— start Extracted material —

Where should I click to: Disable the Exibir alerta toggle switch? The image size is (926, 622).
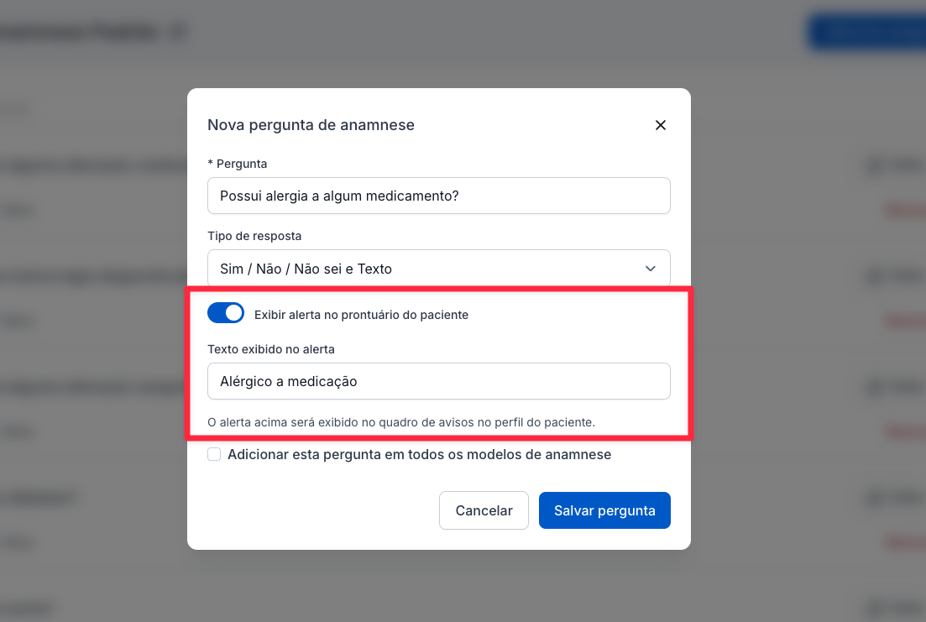226,314
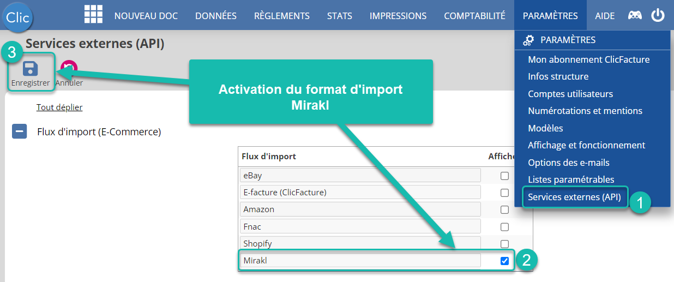Image resolution: width=674 pixels, height=282 pixels.
Task: Collapse the Flux d'import section minus icon
Action: click(x=20, y=131)
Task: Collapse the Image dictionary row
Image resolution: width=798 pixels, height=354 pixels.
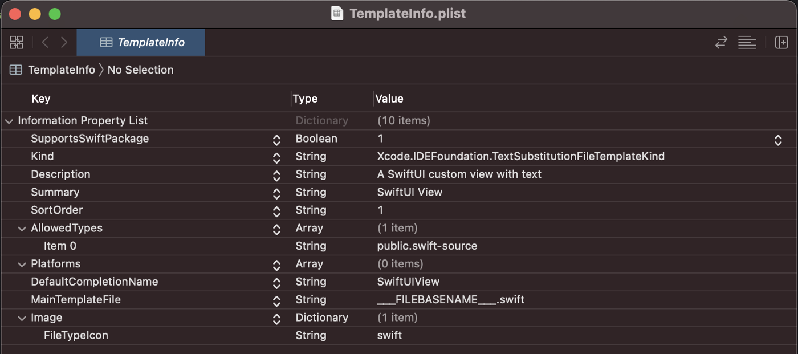Action: pyautogui.click(x=22, y=318)
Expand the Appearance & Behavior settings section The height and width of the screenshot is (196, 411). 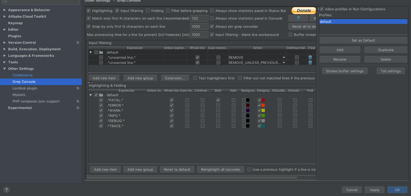pos(4,10)
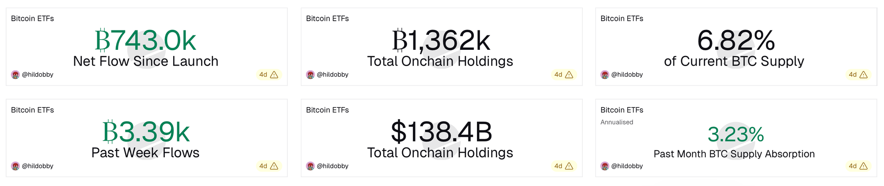Screen dimensions: 884x186
Task: Click the warning icon on $138.4B Total Onchain Holdings card
Action: click(x=569, y=166)
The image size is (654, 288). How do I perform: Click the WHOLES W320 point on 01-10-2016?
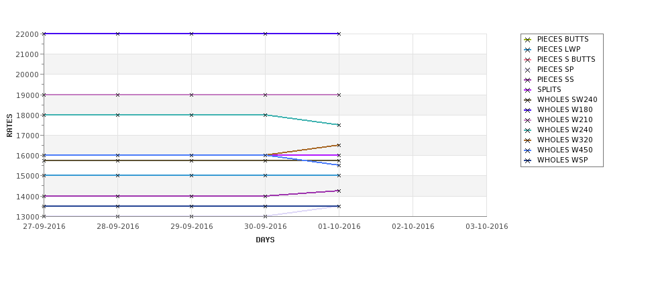point(339,145)
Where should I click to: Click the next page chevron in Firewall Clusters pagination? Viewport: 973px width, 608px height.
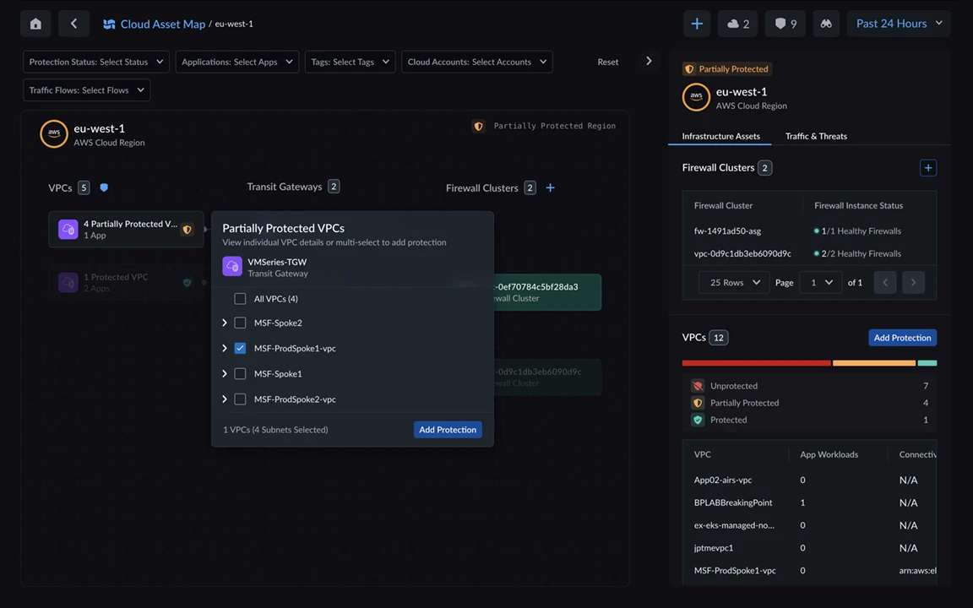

— end Extracted material —

- What you are asked to do
Recast the stretch of the entries above, from the line containing "The image size is (654, 288)." through the end of the entries, as a Markdown table with the columns "Row" and "Line." Skip blank lines and leave the pictures out.

- Written answer
| Row | Line |
|---|---|
| 1 | The image size is (654, 288). How do I perform: Click the WHOLES W320 point on 01-10-2016? |
| 2 | point(339,145) |
| 3 | Where should I click to: Click the next page chevron in Firewall Clusters pagination? Viewport: 973px width, 608px height. |